Before moving to Rye, Alex Josephy lived in London and sometimes in Italy. Now her imagination and her poems live in three different worlds; she feels lucky to be discovering a new one among the East Sussex marshlands. Alex has worked as a teacher and university lecturer and as an NHS education adviser. Her most recent collection is Again Behold the Stars, a Cinnamon Press pamphlet award winner, 2023. Other work includes Naked Since Faversham (Pindrop Press, 2020) and White Roads (Paekakariki Press, 2018). Her poems have won the McLellan and Battered Moons prizes, and have appeared in magazines and anthologies in the UK, Italy and India. You can find out more on her website: www.alexjosephy.net

Jane McLaughlin writes and publishes poetry and short stories. Her publications with Cinnamon Press include Quintet (poetry with four other poets); Quartet (short stories with three other authors) and Lockdown (prizewinning full poetry collection). Her short stories have been widely published by Arachne Press, The Frogmore Papers, Under the Radar and elsewhere. Her short story ‘Trio for Four Voices’ was included in Best British Short Stories 2018 (Salt). She has been longlisted in the National Poetry Competition and has been placed and listed in many other competitions. Ephemeral, her collection of thirty poems on the themes of climate emergency and the natural world was one of the winners of the Dreich Classic Chapbook competition in 2023. Phil Barnett writes of Ephemeral: These fine poems are like breaths on a window pane. Her words condense the ineffable…into something we can see, read, feel.

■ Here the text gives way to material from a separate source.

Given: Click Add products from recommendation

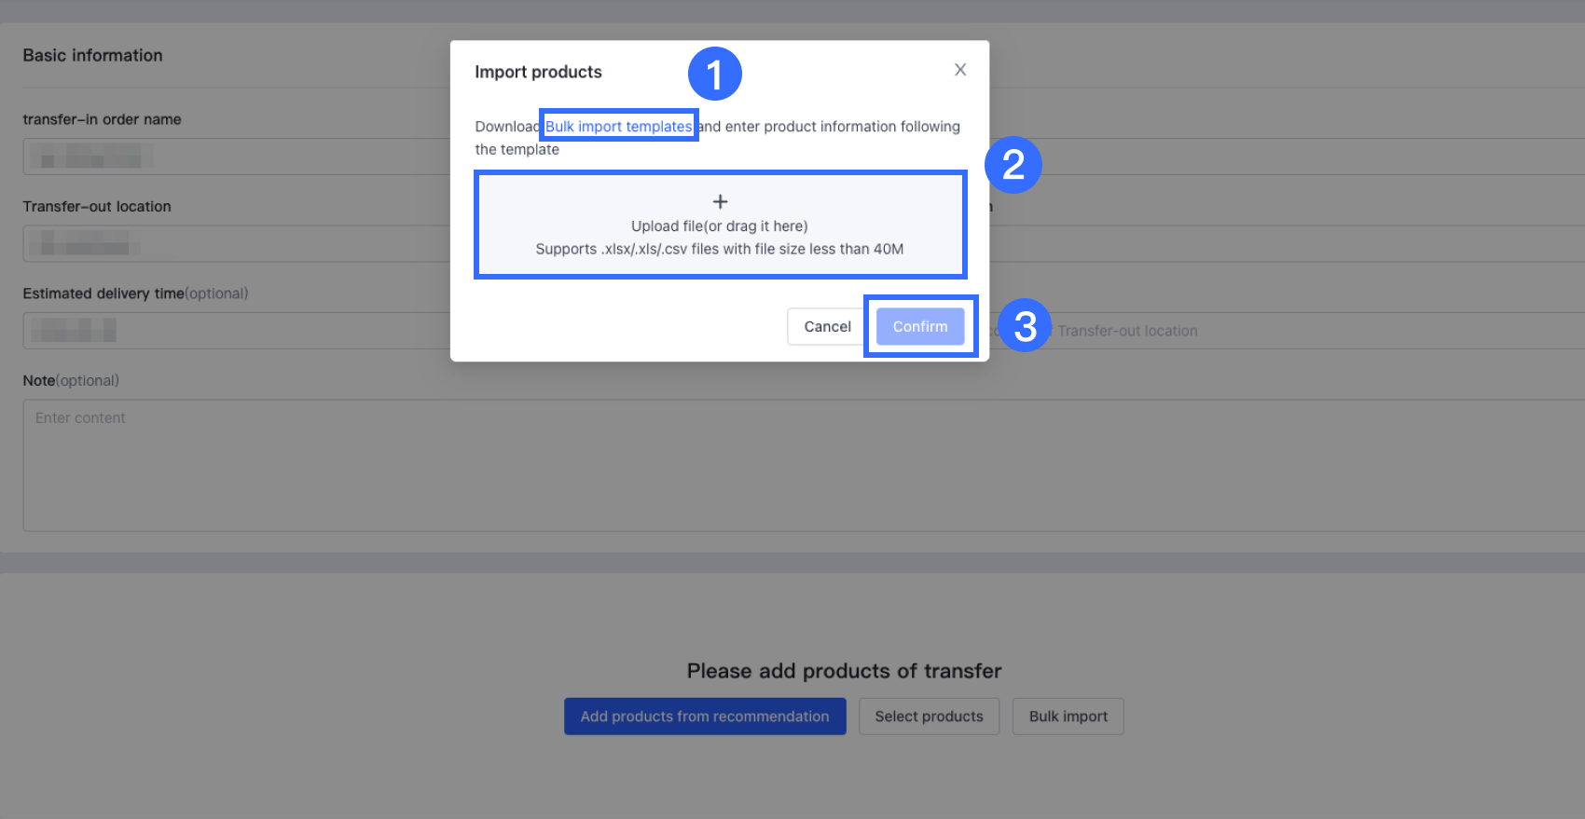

Derrick Porter grew up in Hoxton and why he began to write poetry from the age of thirteen remains one of life’s unsolved mysteries. From the time he first began to write, to well into his thirties, he wrote in ignorance of there being a poetry scene. In his early forties he joined a ‘Writing for Pleasure’ group tutored by the poet Ted Walter – the first poet he ever met. Ted suggested he send his poems to Envoi, and from then on Derrick’s poems began to appear alongside mainstream poets. In 2002 he joined the Poetry School where – under the guidance of Mimi Khalvati – he became part of the wider poetry scene. His poems have appeared in magazines such as Magma, Acumen, Interpreter House, The New Writer, Brittle Star, Poetry Review, The Long Poem Magazine, and in two anthologies: I Am Twenty People, and This Little Stretch of Life. He has also enjoyed success in a number of poetry competitions. His second collection, The Art of Timing, is coming out in September for Paekakariki Press.

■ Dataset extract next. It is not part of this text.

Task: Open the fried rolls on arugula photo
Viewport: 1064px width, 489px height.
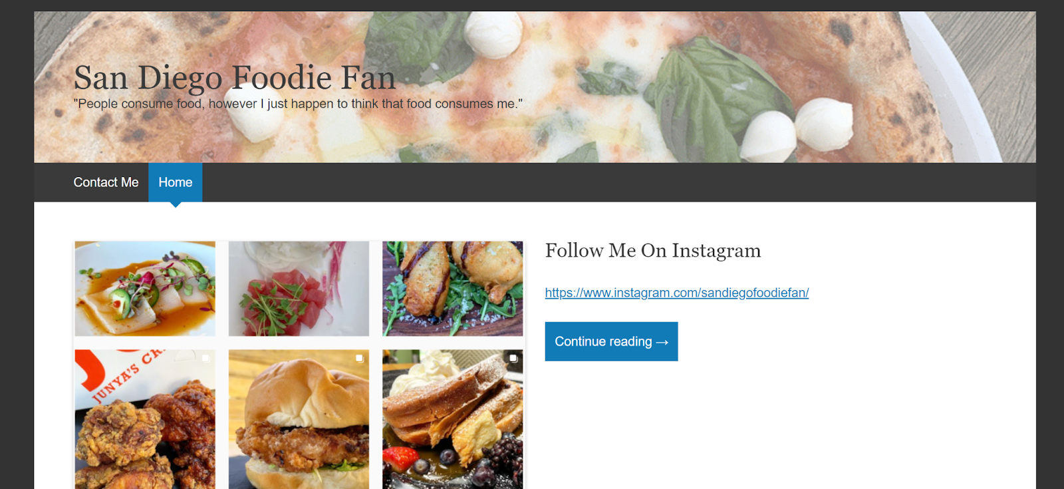Action: coord(453,289)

Jude Rosen is a former historian, urban researcher and translator and as a poet currently runs workshops for refugees. Her pamphlet, A Small Gateway, (Hearing Eye, 2009) explored East End Jewish life and intercultural exchange with Berlin, Sarajevo, Palestine. At the moment she is writing a long sequence on Gaza. Reclamations from London’s Edgelands,  which emerged from artistic resistance to the Olympic redevelopment, has recently been published by Paekakariki Press (May 2024). Poems from it appeared in The Art of Dissent: Adventures in London’s Olympic State, (Marshgate Press, 2012); Long Poem Magazine, South Bank Poetry London Poems Anthology and Envoi and were performed on poem and living history walks of the marshes, 2015-19 (poemswalks.wordpress.com). A video “Desire Paths – a film haibun” of a walk on Leyton Marsh was produced by Fawzia Kane in 2016 (https://vimeo.com/197324168).

NOVEMBER 26th – an evening with poets who write in English while English is not their native language – with Natan Barreto, Isabel Bermudez and Kostya Tsolakis (and more).